Sheng Xuanhuai (1844-1916)

https://en.wikipedia.org/wiki/Sheng_Xuanhuai
https://www.britannica.com/biography/Sheng-Xuanhuai

Sheng, who oversaw the building of the Telegraph in China, was a Qing dynasty Chinese tycoon, politician, and educator. He founded several major banks and universities and served as Minister of Transportation of the Qing Empire. He was also known as Sheng Gongbao.

Sheng was born into a family of officials, and was the eldest of six children. Sheng's father was also a close friend of General Li Hongzhang in 1870 when Li had to go to Tianjin after the Tianjin massacre to handle the diplomatic crisis with the French. French convents had been accused of kidnapping orphans, killing them and harvesting their body parts, fairly monstrous, the orphans denying the "kidnapping" charges. Li, who appreciated Sheng's talent, employed him as his aide and he soon became his chief economic deputy. Sheng recommended that Li build more merchant ships in order to fund the military ships that the Qing government needed. Sheng's suggestion was accepted and from then on Sheng became well known for his career in ship building.

Starting in 1881 Sheng supervised The Imperial Telegraph Administration constructing 14,000 miles of wires that connected all the major cities and strategic centres of China.
The first message initially ran between Shanghai and Tientsin on 2 December 1881.

Some Background
Great Northern Telegraph Building (GN) was built by a Danish company that became Shanghai's first telephone company. The company set up the first telephone switch in Shanghai (in an older building) in 1882. According to globaltimes.cn it had been in May 1881, five years after Alexander Graham Bell invented the telephone that GN applied to the Shanghai International Settlement and the French Concession for permission to introduce the new telecommunication device to the city. The new building (completed in 1908) is now home for the Bangkok Bank and the Royal Thai Consulate General.
Click here for further background, on how in 1871 Great Northern first linked up Hong Kong, Shanghai, Nagasaki, Moscow and the world.

Back to Ship Building. In 1885 Sheng was made Director-General of China Merchants Steam Navigation Company in Shanghai that had been founded in 1872

Cotton Milling and Weaving
In 1894, following a fire in the profitable Shanghai Cotton Cloth Mill, Zheng enlarged the scale of the mill to 64,566 spindles and 750 looms, more than any other mill in the country at that time. However there was tough competition, and profitability fell.

Founded Tianjin University in 1895 (President one year)

President of Nanyang Public School (1896-1905)
Now called Shanghai Jiao Tong University
and linked to Xi'an Jiaotong University

In 1896, Sheng took over the Hanyang ironworks and related mines, along with control of the newly created imperial railway administration.

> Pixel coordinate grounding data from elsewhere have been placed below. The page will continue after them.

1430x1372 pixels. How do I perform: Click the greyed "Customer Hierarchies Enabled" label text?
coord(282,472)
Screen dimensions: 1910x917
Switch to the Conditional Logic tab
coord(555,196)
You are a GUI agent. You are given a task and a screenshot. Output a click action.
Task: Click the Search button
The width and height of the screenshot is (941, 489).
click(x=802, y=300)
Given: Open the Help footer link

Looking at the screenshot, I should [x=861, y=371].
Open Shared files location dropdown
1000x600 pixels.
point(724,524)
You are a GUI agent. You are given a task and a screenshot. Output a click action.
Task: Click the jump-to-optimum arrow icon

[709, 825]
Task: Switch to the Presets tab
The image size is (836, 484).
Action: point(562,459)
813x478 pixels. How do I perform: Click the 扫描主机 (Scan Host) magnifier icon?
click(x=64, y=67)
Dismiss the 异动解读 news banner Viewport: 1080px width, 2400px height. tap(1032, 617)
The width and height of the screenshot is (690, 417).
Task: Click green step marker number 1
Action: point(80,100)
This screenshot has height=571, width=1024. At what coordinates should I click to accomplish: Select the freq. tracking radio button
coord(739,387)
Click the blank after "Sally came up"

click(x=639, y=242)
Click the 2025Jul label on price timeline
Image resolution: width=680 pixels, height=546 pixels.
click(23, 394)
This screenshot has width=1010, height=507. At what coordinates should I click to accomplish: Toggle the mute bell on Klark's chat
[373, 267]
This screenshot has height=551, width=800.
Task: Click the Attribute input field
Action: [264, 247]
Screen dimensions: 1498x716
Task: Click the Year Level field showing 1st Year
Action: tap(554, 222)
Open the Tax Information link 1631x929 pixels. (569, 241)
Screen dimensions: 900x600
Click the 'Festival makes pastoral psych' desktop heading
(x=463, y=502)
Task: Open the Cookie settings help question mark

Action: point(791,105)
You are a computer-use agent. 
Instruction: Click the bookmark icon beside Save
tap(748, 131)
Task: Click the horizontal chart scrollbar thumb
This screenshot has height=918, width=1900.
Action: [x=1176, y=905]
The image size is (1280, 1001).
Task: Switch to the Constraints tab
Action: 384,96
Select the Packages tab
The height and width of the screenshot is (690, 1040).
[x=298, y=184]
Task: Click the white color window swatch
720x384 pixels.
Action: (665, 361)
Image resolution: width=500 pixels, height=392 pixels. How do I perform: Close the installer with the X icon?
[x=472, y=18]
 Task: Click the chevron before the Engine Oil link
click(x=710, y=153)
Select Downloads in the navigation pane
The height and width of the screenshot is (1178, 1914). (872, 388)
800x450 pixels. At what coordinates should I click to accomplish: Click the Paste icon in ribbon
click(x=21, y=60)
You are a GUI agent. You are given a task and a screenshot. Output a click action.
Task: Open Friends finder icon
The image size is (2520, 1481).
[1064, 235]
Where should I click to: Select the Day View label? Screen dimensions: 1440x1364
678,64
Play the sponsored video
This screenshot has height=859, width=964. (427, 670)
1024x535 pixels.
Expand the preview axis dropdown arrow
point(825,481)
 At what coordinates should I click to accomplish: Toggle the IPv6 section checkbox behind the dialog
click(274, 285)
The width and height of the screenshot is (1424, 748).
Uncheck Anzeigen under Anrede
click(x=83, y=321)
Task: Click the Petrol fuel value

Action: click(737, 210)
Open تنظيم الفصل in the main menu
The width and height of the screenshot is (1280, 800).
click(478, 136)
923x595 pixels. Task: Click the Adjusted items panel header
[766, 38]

In 1897, Sheng founded the Imperial Bank of China in Shanghai

In 1900 Sheng still based in Shanghai resisted Empress Dowager's Boxer uprising

In 1904 Sheng founded the Red Cross Society of China in Beijing. Organisation was closely involved with Shanghai business community. After the Japanese invasion in 1930s, the society moved to south-west China, then ultimately Taiwan, with the CCP reorganising the Beijing branch in 1950.

In 1911, Sheng was appointed head of the Board of Posts and Communications in China in Beijing. He attempted to bring the railway system under national control by consolidating and expanding local railroad projects that had been initiated by gentry and merchant groups in the provinces. The provincial interests, however, felt that this move represented a conspiracy on the part of high government officials to sell out China to foreign imperialist powers.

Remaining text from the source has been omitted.